The image here is from the third issue of Robert Lax’s broadsheet Pax, which he published sporadically between 1956 and 1962, adding three new issues in 1985.  I’ve been thinking about Pax in the wake of the American election because Lax’s idea in publishing it was to spread peace by sharing the work of writers and artists.  The work didn’t have to be about peace per se; the simple act of making art, Lax thought, is a peaceful–and therefore peacemaking–activity.

I don’t know any more than anyone else what the coming months and years will bring, but I’ve seen the agitation and rancor the election has fostered already.  I’ve seen people say on Facebook and elsewhere that everyone should take to the streets or get involved in politics.  A former writing student of mine said over tea the other day that she was unsure about writing in these times, worried that writing an essay about something other than current issues might be trivial.  I’m pretty sure I know what Lax would have told her: that we need people thinking deeply and imaginatively about life right now; that we need those people to put their observations and intuitions into words and images; that we need books with those words and images in our hands and on our shelves and in our beds at night when we’re prone to worrying about where our world is heading.

When I was on my reading tour for Pure Act, an audience member asked me if Lax was political at all.  I said no.  But two or three days later, someone who had been at the reading suggested (gently) that I was wrong.  Lax’s politics, like Thomas Merton’s, were the politics of peace, this person wrote.  And he was right.  Pursuing peace through whatever means, even a fragile newsprint broadsheet that few people read, is a political act.

“To allow oneself to be carried away by a multitude of conflicting concerns, to surrender to too many demands, to commit oneself to too many projects, to want to help everyone in everything, is to succumb to the violence of our times.”  –Thomas Merton

“Art enables us to find ourselves and lose ourselves at the same time.”  –Thomas Merton

(You’ll find information on all Pax issues, including a list of the poets and poems in each one, here.)

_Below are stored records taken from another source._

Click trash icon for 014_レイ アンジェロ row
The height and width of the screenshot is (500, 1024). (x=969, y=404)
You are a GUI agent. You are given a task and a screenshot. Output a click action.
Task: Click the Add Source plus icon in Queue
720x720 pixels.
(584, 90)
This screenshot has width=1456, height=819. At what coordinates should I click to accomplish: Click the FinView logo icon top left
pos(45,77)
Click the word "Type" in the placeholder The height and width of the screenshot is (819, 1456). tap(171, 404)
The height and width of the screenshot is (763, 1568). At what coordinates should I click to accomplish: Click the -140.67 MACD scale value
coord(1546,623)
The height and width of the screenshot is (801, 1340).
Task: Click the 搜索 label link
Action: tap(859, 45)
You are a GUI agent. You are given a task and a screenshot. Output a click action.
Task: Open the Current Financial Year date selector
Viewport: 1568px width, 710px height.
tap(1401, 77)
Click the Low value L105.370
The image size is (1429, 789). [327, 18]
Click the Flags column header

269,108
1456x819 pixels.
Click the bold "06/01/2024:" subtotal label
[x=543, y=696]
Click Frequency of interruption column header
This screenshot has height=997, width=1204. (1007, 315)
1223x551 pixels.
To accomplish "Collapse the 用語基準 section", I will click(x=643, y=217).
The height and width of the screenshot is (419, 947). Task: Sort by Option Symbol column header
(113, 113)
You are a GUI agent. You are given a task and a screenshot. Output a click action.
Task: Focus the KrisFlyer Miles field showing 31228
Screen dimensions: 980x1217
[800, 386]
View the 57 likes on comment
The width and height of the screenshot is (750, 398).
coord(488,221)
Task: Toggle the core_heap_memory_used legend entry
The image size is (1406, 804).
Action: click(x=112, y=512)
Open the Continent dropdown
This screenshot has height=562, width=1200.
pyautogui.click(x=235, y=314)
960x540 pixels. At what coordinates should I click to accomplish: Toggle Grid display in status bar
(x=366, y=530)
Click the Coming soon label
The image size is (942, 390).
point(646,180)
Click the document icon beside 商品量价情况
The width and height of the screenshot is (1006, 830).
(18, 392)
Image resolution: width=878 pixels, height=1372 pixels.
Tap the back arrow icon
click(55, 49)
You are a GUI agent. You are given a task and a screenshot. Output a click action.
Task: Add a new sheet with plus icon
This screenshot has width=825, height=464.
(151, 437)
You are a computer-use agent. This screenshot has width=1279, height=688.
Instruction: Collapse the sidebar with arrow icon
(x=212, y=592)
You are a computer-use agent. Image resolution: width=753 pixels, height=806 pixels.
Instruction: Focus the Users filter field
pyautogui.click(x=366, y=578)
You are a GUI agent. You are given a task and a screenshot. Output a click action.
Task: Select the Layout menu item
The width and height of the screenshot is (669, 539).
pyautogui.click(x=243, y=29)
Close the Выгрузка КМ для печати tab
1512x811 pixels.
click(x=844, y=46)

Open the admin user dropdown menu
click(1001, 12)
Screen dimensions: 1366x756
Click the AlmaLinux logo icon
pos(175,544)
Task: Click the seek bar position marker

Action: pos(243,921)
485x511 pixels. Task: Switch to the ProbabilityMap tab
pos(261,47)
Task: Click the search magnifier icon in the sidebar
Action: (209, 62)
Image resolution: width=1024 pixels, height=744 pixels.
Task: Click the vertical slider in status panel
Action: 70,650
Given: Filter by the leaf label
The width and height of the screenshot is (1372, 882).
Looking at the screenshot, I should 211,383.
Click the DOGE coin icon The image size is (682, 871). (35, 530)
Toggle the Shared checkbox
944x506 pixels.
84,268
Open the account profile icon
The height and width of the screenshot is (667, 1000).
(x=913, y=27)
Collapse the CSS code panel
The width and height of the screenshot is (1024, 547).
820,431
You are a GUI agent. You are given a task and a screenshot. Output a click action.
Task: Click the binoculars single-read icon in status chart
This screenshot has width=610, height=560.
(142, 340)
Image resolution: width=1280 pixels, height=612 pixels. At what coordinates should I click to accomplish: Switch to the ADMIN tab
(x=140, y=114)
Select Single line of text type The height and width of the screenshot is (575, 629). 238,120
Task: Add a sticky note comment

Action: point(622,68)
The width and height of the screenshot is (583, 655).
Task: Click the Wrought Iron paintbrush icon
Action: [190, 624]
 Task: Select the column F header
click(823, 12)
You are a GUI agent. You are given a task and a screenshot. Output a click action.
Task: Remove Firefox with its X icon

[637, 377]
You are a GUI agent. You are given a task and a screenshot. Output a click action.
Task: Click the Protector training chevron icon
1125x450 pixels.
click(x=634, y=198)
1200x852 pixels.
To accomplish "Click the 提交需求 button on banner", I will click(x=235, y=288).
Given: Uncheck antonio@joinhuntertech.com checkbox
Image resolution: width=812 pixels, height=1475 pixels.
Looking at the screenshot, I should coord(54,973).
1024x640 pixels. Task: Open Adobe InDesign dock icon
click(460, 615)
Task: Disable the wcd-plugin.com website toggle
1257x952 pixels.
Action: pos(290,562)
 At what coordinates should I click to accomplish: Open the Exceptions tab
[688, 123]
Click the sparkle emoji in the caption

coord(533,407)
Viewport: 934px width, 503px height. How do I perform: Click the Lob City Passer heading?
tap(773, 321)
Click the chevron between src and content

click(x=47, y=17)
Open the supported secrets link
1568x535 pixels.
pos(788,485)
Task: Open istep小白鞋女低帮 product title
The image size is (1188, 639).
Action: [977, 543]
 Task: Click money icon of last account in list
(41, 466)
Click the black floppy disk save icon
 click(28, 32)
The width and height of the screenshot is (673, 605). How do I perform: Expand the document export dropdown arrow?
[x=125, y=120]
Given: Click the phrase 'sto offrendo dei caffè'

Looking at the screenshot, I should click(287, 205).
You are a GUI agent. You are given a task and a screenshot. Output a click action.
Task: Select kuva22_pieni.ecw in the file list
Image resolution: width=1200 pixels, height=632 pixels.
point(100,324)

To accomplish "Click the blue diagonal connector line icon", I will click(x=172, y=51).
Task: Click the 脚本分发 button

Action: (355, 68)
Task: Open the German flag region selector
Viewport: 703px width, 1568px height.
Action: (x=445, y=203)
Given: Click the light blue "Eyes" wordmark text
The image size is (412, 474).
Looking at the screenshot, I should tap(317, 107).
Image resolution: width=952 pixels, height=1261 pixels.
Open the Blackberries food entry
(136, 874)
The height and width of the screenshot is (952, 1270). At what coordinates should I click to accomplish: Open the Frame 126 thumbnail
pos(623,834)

A Found Recording of Robert Lax & Robert Wolf Reading “Sea & Sky” and “Black & White”

I received a message this past week from a man named Edouard Jeunet, who said he’d found an old cassette of Robert Lax reading his “Sea & Sky” and “Black & White” poems in Italy in 1978 and uploaded a digital version to the Internet.  I passed the message on to Lax’s niece and literary executor, Marcia Kelly, and she asked some of Lax’s old friends if they knew of it.  Judy Emery, who knew Lax for decades and edited a couple of his books, sent the following reply: “I thought this tape had been lost.  It was not made in Italy but right here in New York in September 1974.  Three people: Emil Antonucci, Robert Wolf (nee Kachnowski) and Bob Lax spent an entire day recording Sea & Sky and other Lax poems.”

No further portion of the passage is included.